We acknowledge that patient selection not using a population-based model is a limitation of the present study. In addition, the percentage of children was higher than expected according to the HIV epidemic profile for the region, and this may also reflect some selection bias. However, the patients studied represent approximately 10% of all new instances of HIV infection in which the patients were started on antiretroviral therapy in the state of Ceará in the study period, what indicates that the data are representative of the region. In addition, this study indicates for the first time that the frequency of primary drug resistance in HIV in the state of Ceará is higher than expected.
In conclusion, significant levels of primary HIV resistance occur in the State of Ceará, a place geographically distant from the more highly populated and wealthier areas of Brazil. This emphasizes the need for dedicated monitoring of the prevalence of primary resistance in this area and the need for an analysis of cost effectiveness when considering the adoption of resistance testing before the initiation of antiretroviral therapy.
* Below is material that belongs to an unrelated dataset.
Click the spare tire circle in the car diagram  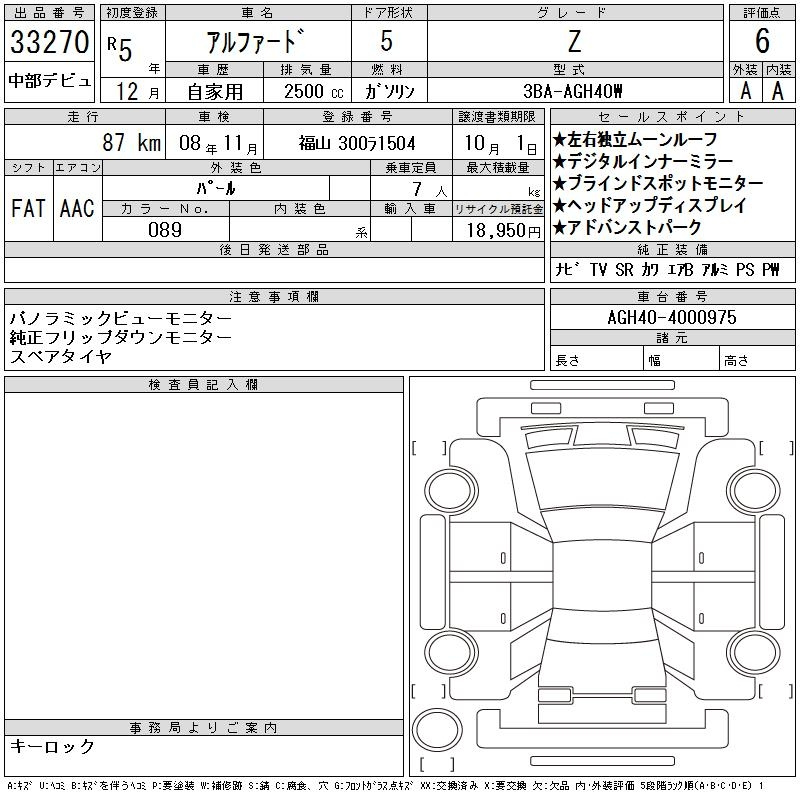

Relationships between different HIV subtypes and primary resistance need to be carefully evaluated in further studies.
Footnotes
Acknowledgment
The authors would like to thank Lilian Amaral Inoscêcio, from Unidade de Laboratório do Departamento Nacional de DST/Aids e Hepatites Virais do Ministério da Saúde, for supporting this study by providing the reagents for genotyping.
Author Disclosure Statement
No competing financial interests exist.